> [OBJECTIF VISÉ] Recopiez intégralement, sans rien modifier, l'extrait ci-dessous sur le procès de Jeanne d'Arc.

> [EXTRAIT CHOISI]
#####
Jeanne d’Arc subit, durant les cinq premiers mois de l’année 1431, de longs interrogatoires aux questions insidieuses pour la faire condamner comme hérétique. Elle fit preuve d’une grande lucidité, d’une droiture et d’une détermination extraordinaires.
Article inspiré du livre de Jules Michelet : Jeanne d’Arc
Capturée à Compiègne en mai 1430 et détenue d’abord par les Bourguignons, qui la cédèrent aux Anglais à l’automne suivant, Jeanne d’Arc resta au total pendant un an emprisonnée dans des conditions pénibles. Le cardinal de Winchester voulait un procès et une condamnation à mort de Jeanne d’Arc pour changer la situation de l’occupation anglaise en France, devenue désastreuse. Le but était de déshonorer Charles VII en prouvant qu’il avait été mené au sacre par une sorcière ou une hérétique, et ainsi de mettre en valeur le prochain sacre du jeune roi anglais Henri VI, à Paris.
Un procès inique pour faire condamner Jeanne d’Arc
Le cardinal de Winchester vint s’établir à Rouen pour superviser de près le procès. L’évêque de Beauvais, Pierre Cauchon, fut sollicité comme juge ecclésiastique et le 9 janvier 1431, celui-ci ouvrit la procédure à Rouen. Il demanda à un moine inquisiteur de participer aux interrogatoires. Les preuves et accusations contre Jeanne d’Arc étaient plus qu’insuffisantes, et les conseillers présents rechignèrent à entamer la procédure de jugement. Le procès, d’abord appelé « procès de magie », devint alors « procès d’hérésie », ce qui laissait plus de liberté dans le choix ou éventuellement l’absence de preuves.
Depuis le château de Bouvreuil où elle était emprisonnée, Jeanne d’Arc fut amenée devant ses juges le 21 février. L’évêque Pierre Cauchon la pria de dire la vérité. Jeanne consentit à parler sur tout ce qui ne touchait pas à ses visions. On l’amena aussi à jurer de répondre « sur ce qui toucherait la foi ».
#####
> [DONNÉES FOURNIES]
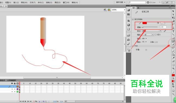
Task: Open the Info panel icon in the dock
Action: click(129, 25)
#####
> [PROBLÈME RÉSOLU]
Jeanne d’Arc subit, durant les cinq premiers mois de l’année 1431, de longs interrogatoires aux questions insidieuses pour la faire condamner comme hérétique. Elle fit preuve d’une grande lucidité, d’une droiture et d’une détermination extraordinaires.
Article inspiré du livre de Jules Michelet : Jeanne d’Arc
Capturée à Compiègne en mai 1430 et détenue d’abord par les Bourguignons, qui la cédèrent aux Anglais à l’automne suivant, Jeanne d’Arc resta au total pendant un an emprisonnée dans des conditions pénibles. Le cardinal de Winchester voulait un procès et une condamnation à mort de Jeanne d’Arc pour changer la situation de l’occupation anglaise en France, devenue désastreuse. Le but était de déshonorer Charles VII en prouvant qu’il avait été mené au sacre par une sorcière ou une hérétique, et ainsi de mettre en valeur le prochain sacre du jeune roi anglais Henri VI, à Paris.
Un procès inique pour faire condamner Jeanne d’Arc
Le cardinal de Winchester vint s’établir à Rouen pour superviser de près le procès. L’évêque de Beauvais, Pierre Cauchon, fut sollicité comme juge ecclésiastique et le 9 janvier 1431, celui-ci ouvrit la procédure à Rouen. Il demanda à un moine inquisiteur de participer aux interrogatoires. Les preuves et accusations contre Jeanne d’Arc étaient plus qu’insuffisantes, et les conseillers présents rechignèrent à entamer la procédure de jugement. Le procès, d’abord appelé « procès de magie », devint alors « procès d’hérésie », ce qui laissait plus de liberté dans le choix ou éventuellement l’absence de preuves.
Depuis le château de Bouvreuil où elle était emprisonnée, Jeanne d’Arc fut amenée devant ses juges le 21 février. L’évêque Pierre Cauchon la pria de dire la vérité. Jeanne consentit à parler sur tout ce qui ne touchait pas à ses visions. On l’amena aussi à jurer de répondre « sur ce qui toucherait la foi ».